[Stored data]

***

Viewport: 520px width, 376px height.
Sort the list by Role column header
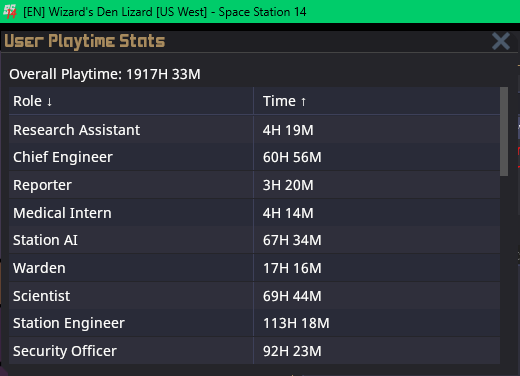tap(131, 101)
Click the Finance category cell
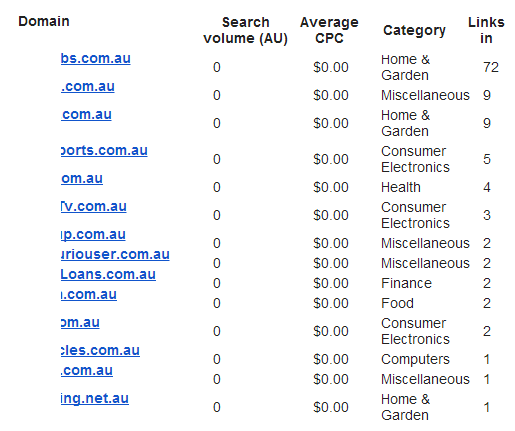 pyautogui.click(x=406, y=283)
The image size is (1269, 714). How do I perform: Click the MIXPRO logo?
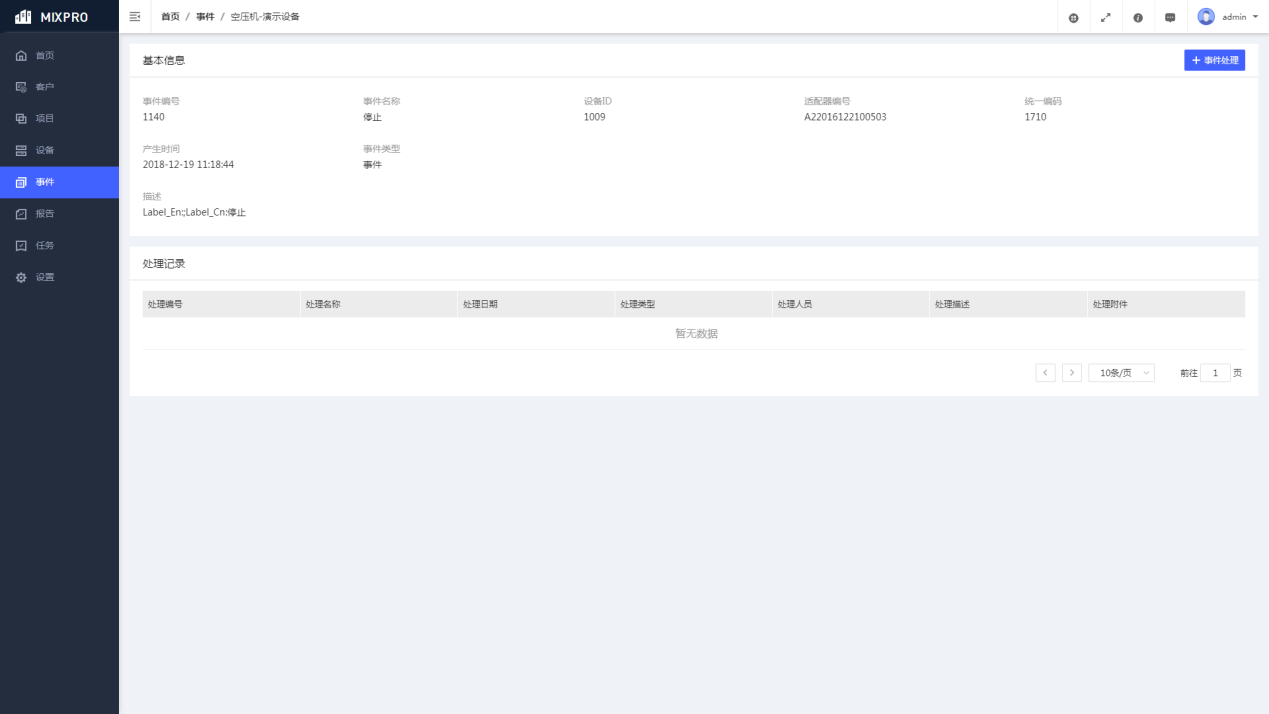(x=53, y=17)
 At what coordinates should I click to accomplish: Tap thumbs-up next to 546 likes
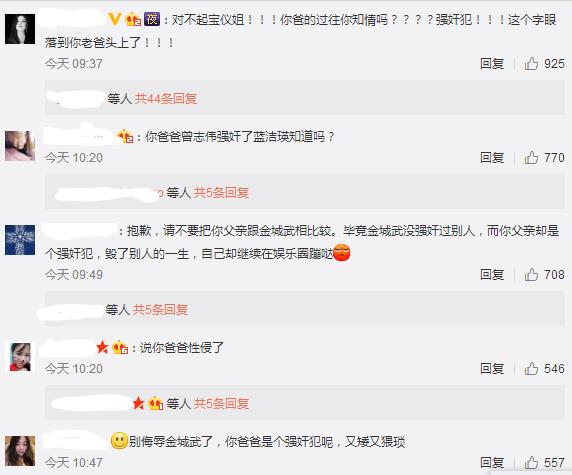pos(531,368)
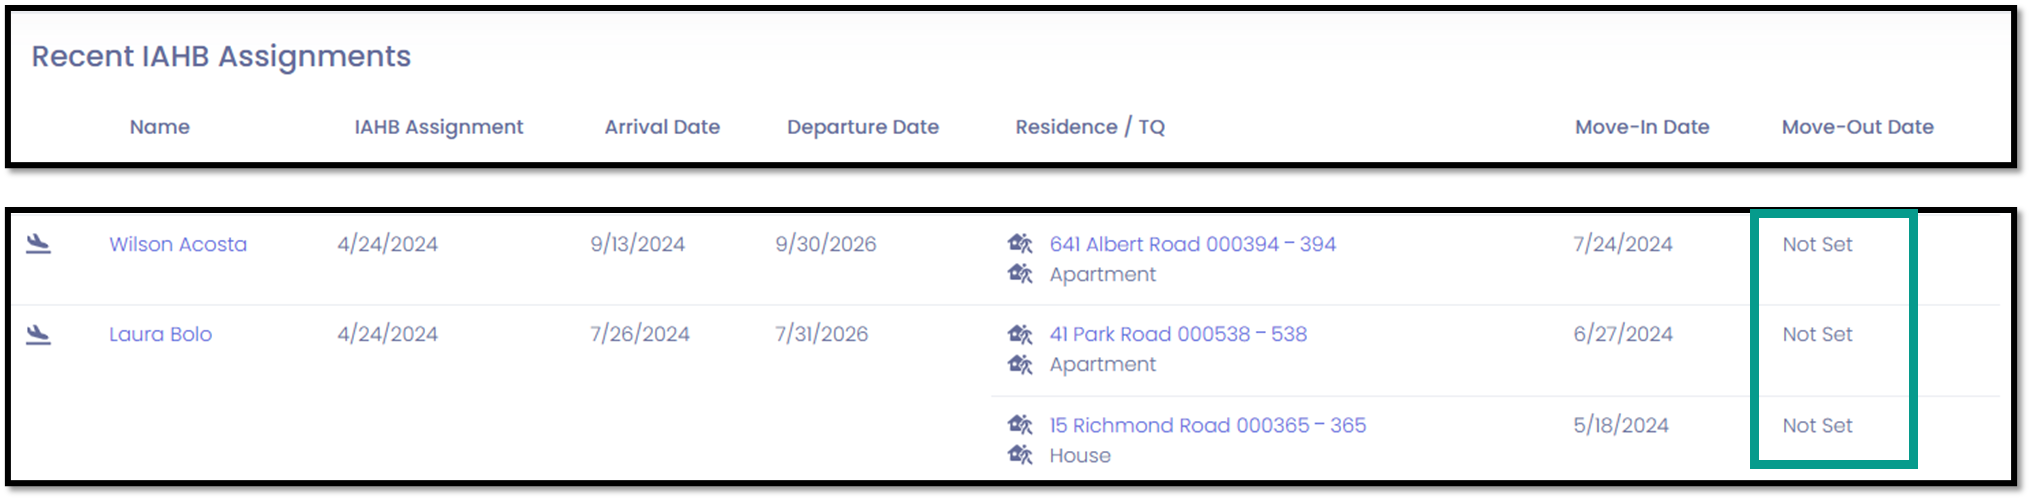The width and height of the screenshot is (2030, 499).
Task: Open Wilson Acosta's profile link
Action: (x=178, y=244)
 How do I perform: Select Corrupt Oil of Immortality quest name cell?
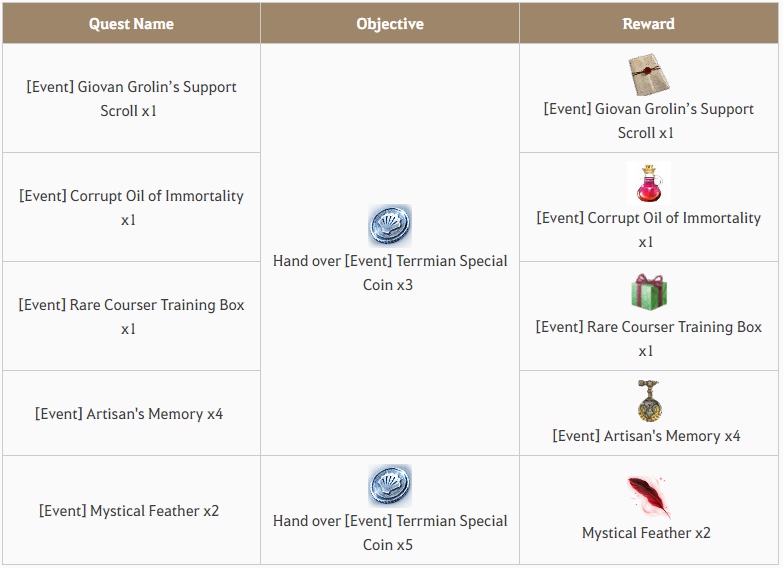click(131, 207)
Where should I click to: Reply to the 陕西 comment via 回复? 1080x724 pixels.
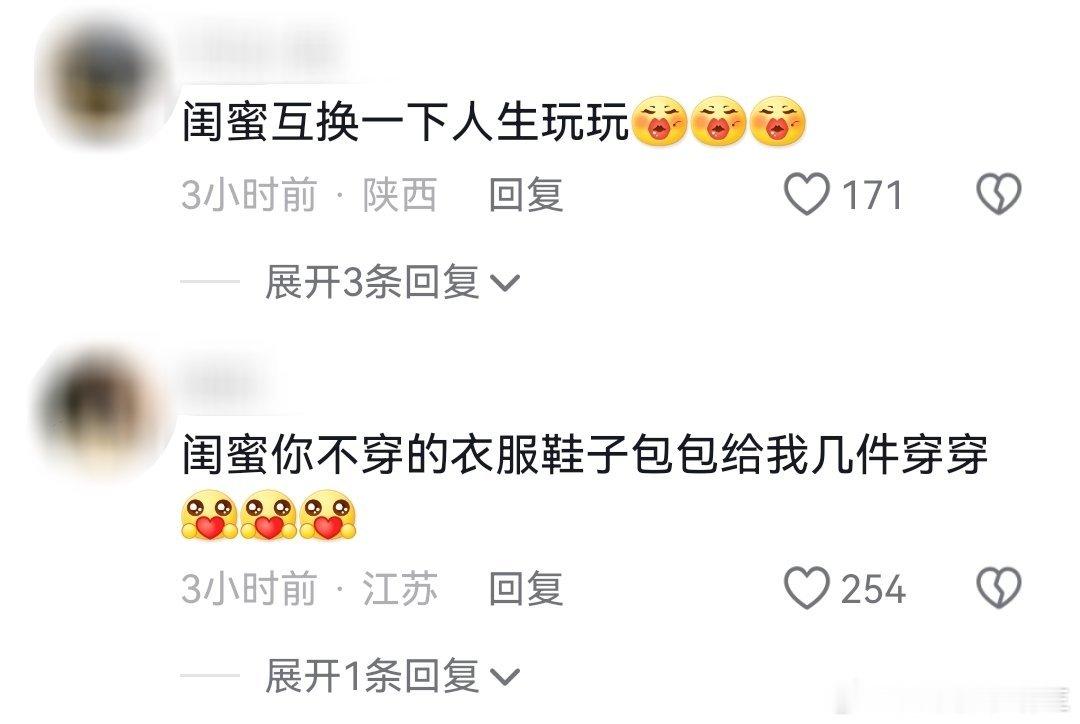click(526, 195)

***

▸ **Requirement**:
Print all the records again exactly; do not include any picture.

▸ **Response to this exercise**:
Viewport: 520px width, 376px height.
Sort the list by Role column header
tap(131, 101)
Click the Finance category cell
 pyautogui.click(x=406, y=283)
The image size is (1269, 714). How do I perform: Click the MIXPRO logo?
(x=53, y=17)
 At what coordinates should I click to accomplish: Tap thumbs-up next to 546 likes
pos(531,368)
The width and height of the screenshot is (2030, 499).
Task: Open Wilson Acosta's profile link
Action: (x=178, y=244)
 How do I perform: Select Corrupt Oil of Immortality quest name cell?
click(131, 207)
Where should I click to: Reply to the 陕西 comment via 回复? 1080x724 pixels.
click(526, 195)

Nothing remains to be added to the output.